BEGIN Dataset extract
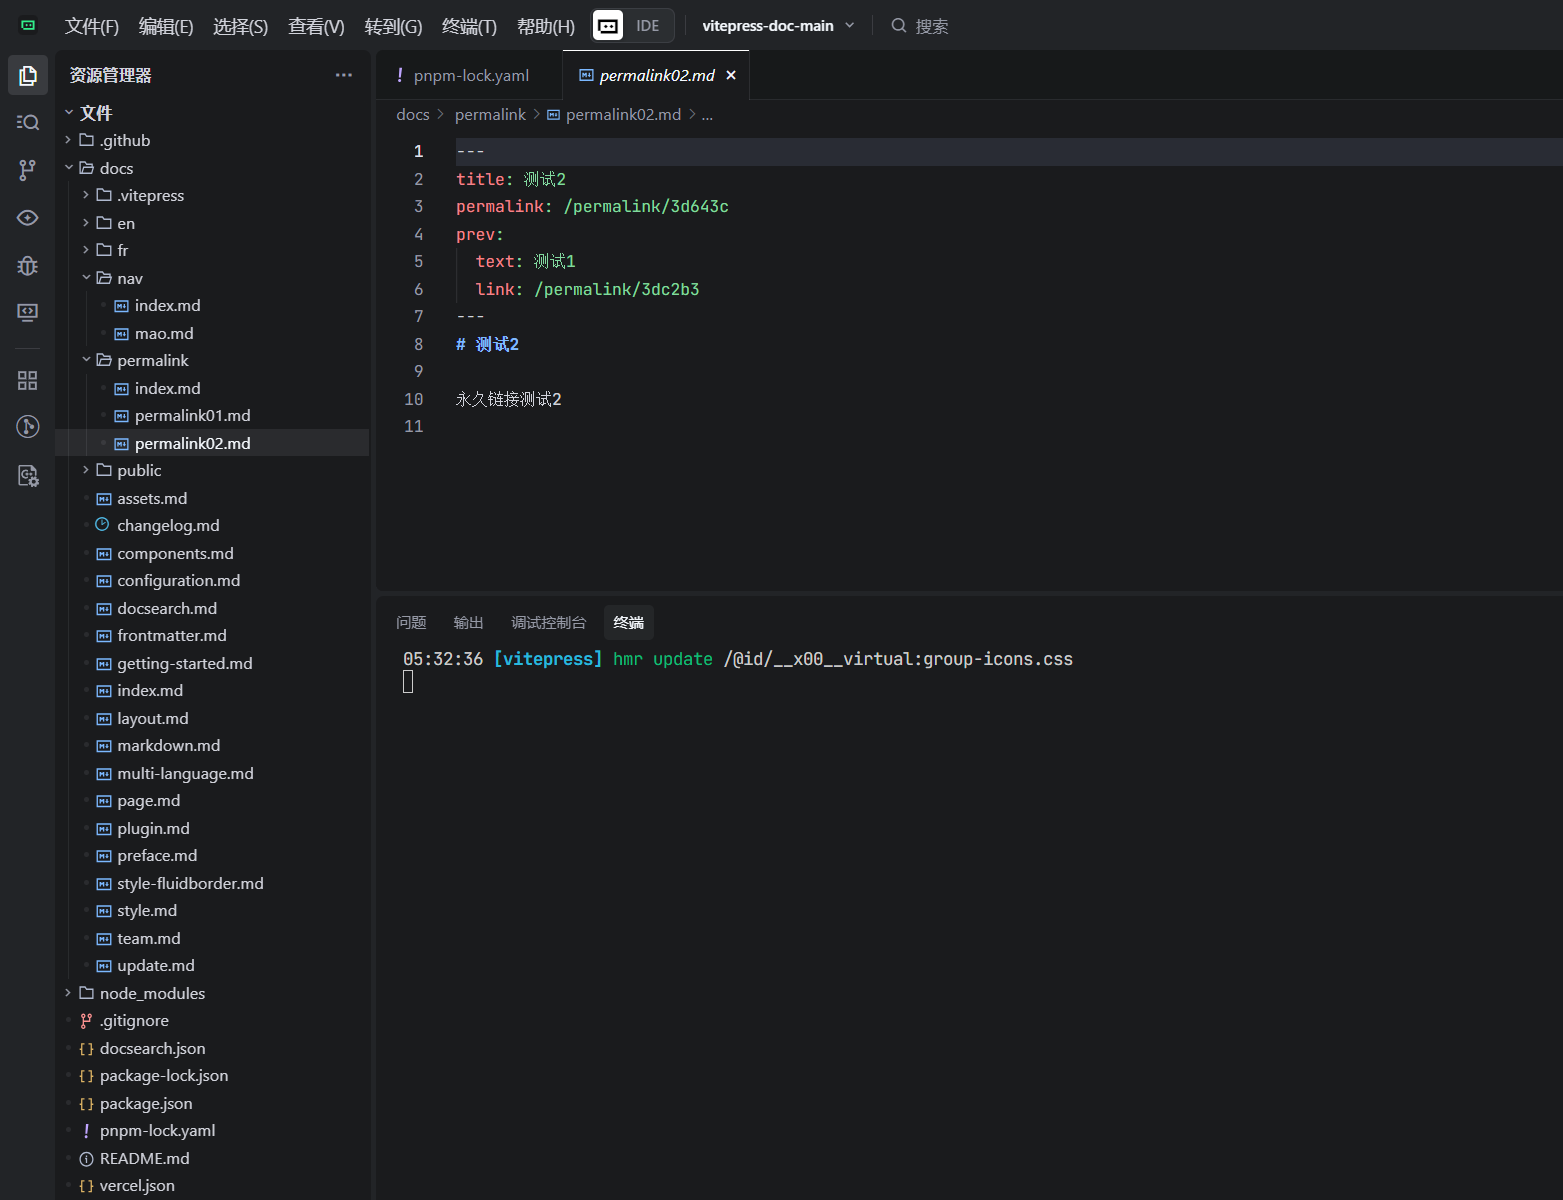Open the Explorer files icon in activity bar
This screenshot has height=1200, width=1563.
28,75
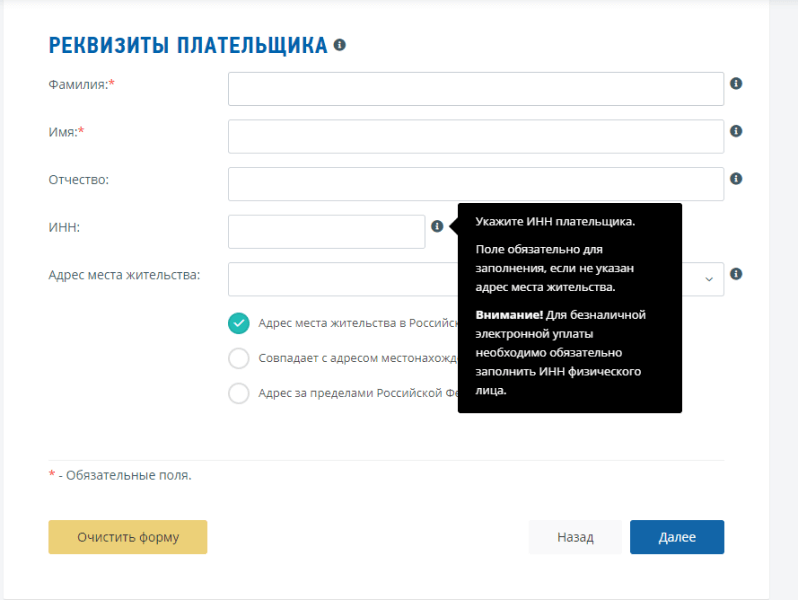Open info icon for Адрес места жительства

(x=736, y=274)
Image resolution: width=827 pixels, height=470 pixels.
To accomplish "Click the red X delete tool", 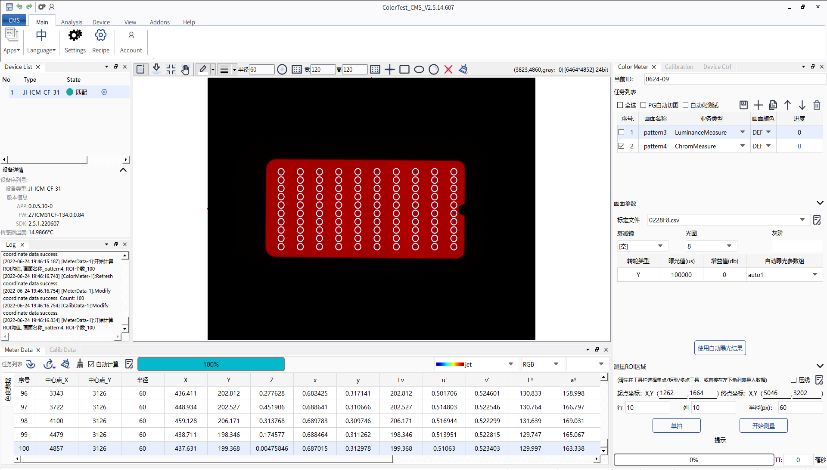I will click(448, 69).
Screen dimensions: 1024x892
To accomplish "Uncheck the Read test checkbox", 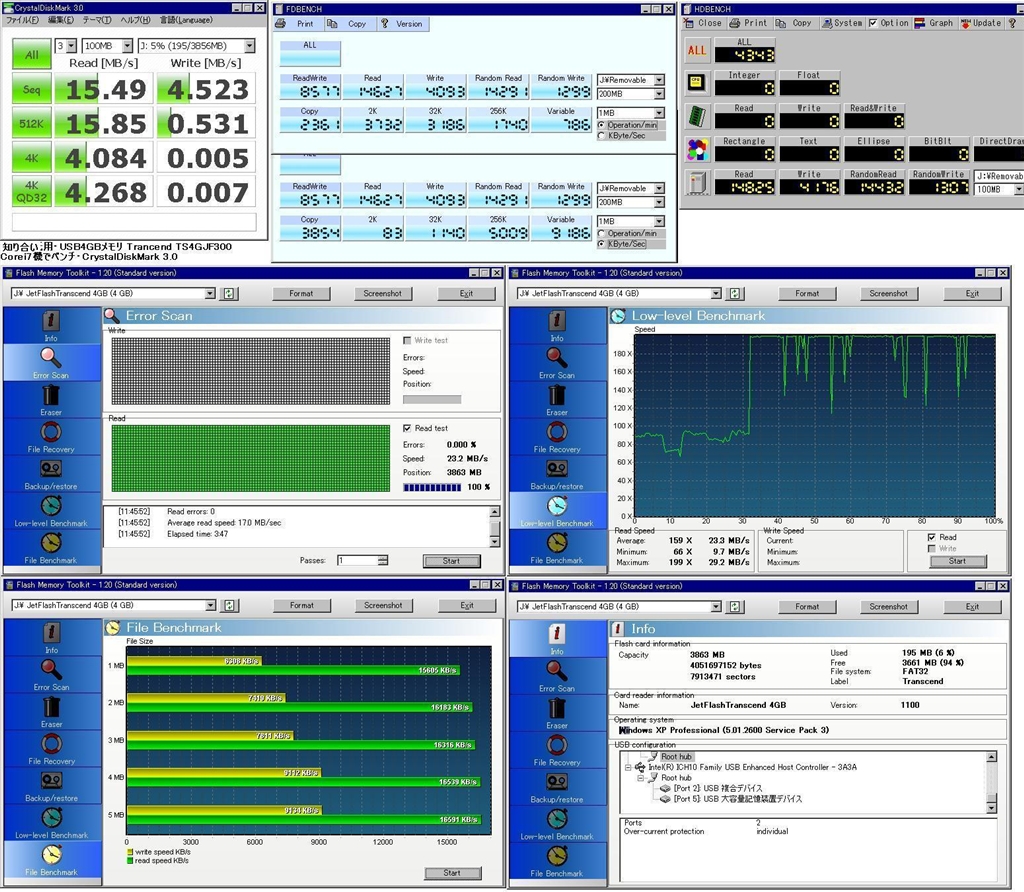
END Dataset extract
Write out exactly the lines running from the one with "Screen dimensions: 1024x892" through the end of the material, both ends included, while leaving the pictures out.

Exercise result
Screen dimensions: 1024x892
To accomplish "Uncheck the Read test checkbox", 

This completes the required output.